В ноябре 1939 г. пришла ранняя и суровая зима, и железнодорожные перевозки затормозились. Работавшие с перенапряжением из-за необходимости обеспечивать нужды военной кампании в Польше, вывозить штатских лиц из Саара и поддерживать военную экономику, германские железные дороги теперь остро нуждались в подвижном составе для транспортировки продукции из угледобывающих районов Рура. В тот месяц обстоятельства вынудили Угольный синдикат Рейна и Вестфалии заложить в запасники 1,2 миллиона тонн угля. Нехватка его оказалась настолько серьезной, что даже в городках поблизости от Рура фирмам пришлось сокращать продолжительность работы и отпускать работников на рождественские праздники досрочно. Тут и там в Германии люди носили дома вещи для выхода на улицу. Школы – только открывшиеся после того, как послужили сборными пунктами для военных, местами размещения эвакуированных и даже складами урожая, – тут же снова закрылись из-за отсутствия отопления. В некоторых городах около угольных складов собирались толпы, и полиция буквально охраняла грузовики с целью не допустить их захвата. В начале января замерзли каналы, и баржи лишились способности привозить уголь в Берлин. Когда температура упала до –15 °C, американский журналист Уильям Ширер не скрывал жалости к «людям, которые тащат мешок угля домой в детской коляске или на плечах… Все ворчат. Ничего не снижает моральный дух столь сильно, как длительные холода»[118].
По мере углубления кризиса местные должностные лица начали самовольно отбирать для нужд местного населения уголь с проходивших через их территорию поездов. Бургомистр Глогау, например, распорядился разгружать вагоны, у которых «перегреваются оси». Взбешенный подобным эгоизмом, заместитель фюрера Рудольф Гесс вынужденно напоминал партийным функционерам на местах, что система распределения не сможет работать, если в каких-то районах страны люди не будут нести своей тяжкой ноши. И надо сказать, что в большинстве своем они ее несли. В известной степени из-за мер, введенных в предвоенные годы в целях проведения перевооружения, государственный контроль над ценами и распределение действовали на гораздо более серьезном уровне, чем в прошлую войну.

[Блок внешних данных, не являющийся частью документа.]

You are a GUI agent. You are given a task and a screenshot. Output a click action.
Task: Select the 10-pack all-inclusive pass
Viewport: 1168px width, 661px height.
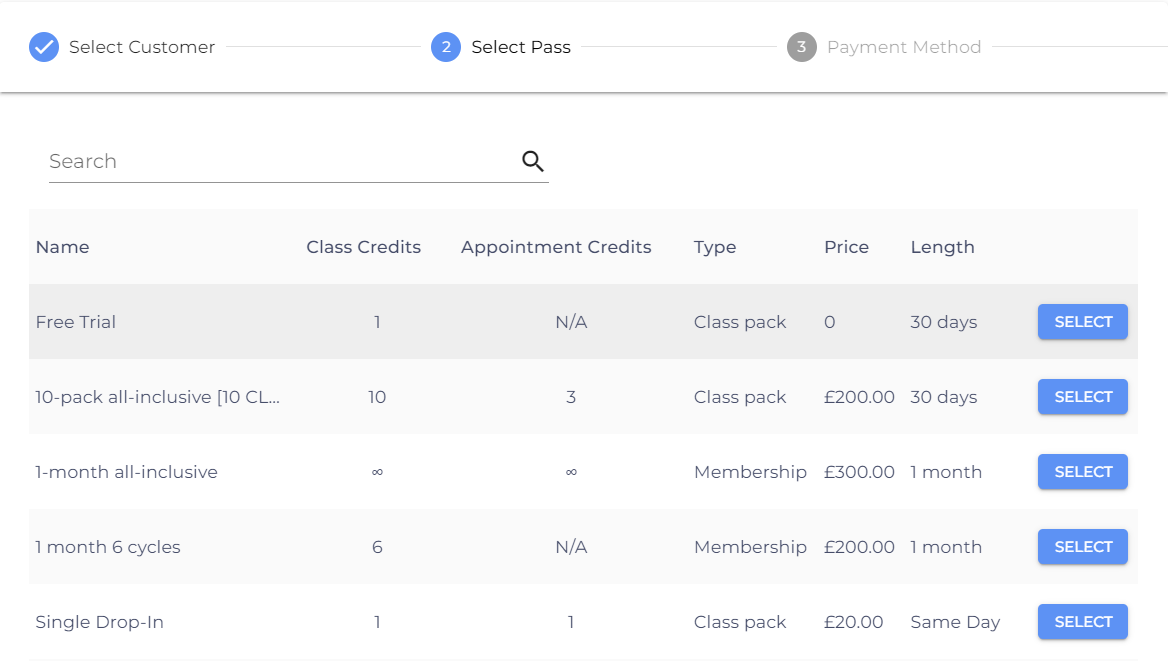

В последующие годы карточная система – особенно распределение продовольствия – регулярно подвергалась критике за чрезмерную централизацию, косность и отсутствие учета местных обстоятельств, не говоря уже об областных традициях кулинарии, однако само по себе порицание говорит о своеобразной победе. Несмотря на кризисы, местный партикуляризм не сломал систему рационирования; она прожила по меньшей мере до 1945 г.[119].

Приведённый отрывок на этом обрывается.